The problem with most previous studies is that they were not designed to account for familial confounding. Comparing preterm delivery rates of women born preterm versus women born at term, regardless of family characteristics, does not answer the question of whether being born preterm is itself a risk factor for preterm delivery. Women born preterm may have different family characteristics than those born at term and those characteristics may account for the higher risk of preterm delivery. To answer that question appropriately and rule out familial confounding, we need to compare sisters of discordant preterm birth status using sibling designs.

Consideration of a female family history of preterm birth in risk assessments may better identify women at higher risk of preterm delivery.

Sibling designs are particularly suited to study the effect of a factor that differs between siblings; in this case, whether a woman who was born preterm is more likely to deliver preterm than her sister(s) not born preterm. If being born preterm is itself a risk factor, then preterm sisters would be more likely to deliver preterm babies than their sisters not born preterm. Conversely, if discordant siblings have a similar risk of delivering preterm, this means that being born preterm is not the cause, but something else that is shared by the sisters and puts both sister at higher risk. That is precisely what we found.
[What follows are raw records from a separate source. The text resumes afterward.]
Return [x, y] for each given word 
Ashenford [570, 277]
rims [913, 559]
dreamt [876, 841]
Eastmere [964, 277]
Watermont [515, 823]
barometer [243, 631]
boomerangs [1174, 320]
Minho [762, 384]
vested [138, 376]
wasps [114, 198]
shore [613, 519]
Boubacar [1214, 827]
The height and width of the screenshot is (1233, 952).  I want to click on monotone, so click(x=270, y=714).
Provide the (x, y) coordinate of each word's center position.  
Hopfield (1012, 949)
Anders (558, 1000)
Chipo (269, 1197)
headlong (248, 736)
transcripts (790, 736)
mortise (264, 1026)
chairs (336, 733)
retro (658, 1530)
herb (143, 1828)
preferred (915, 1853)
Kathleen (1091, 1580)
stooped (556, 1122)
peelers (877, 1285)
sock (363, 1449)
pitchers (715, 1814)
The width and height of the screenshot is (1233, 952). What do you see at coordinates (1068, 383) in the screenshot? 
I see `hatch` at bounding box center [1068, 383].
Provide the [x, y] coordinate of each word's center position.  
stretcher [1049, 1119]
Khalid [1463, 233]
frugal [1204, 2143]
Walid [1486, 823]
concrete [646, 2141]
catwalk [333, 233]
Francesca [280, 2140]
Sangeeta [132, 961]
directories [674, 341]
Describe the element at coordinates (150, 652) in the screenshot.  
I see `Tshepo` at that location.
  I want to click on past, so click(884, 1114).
Women born at term with a sister born preterm had a similarly elevated risk of delivering a preterm infant (10%) as their preterm sisters, in contrast with women born at term with sisters born at term (6.1%) or without sisters (6.0%).

What are the potential implications of your research in identifying women at higher risks of preterm delivery?

The main implication is that the focus of the risk assessment may be better shifted from the individual to the family. Our results suggest that it is not the fact of having been born preterm that puts women at higher risk of delivering preterm, but the fact of having been born to a mother who ever delivered preterm. Our findings do not support the notion of seeing maternal preterm birth status itself as an individual risk factor for preterm delivery. Rather, consideration of a female family history of preterm birth in risk assessments may better identify women at higher risk of preterm delivery and perhaps other pregnancy complications characterized by intergenerational transmission patterns, such as hypertensive disorders.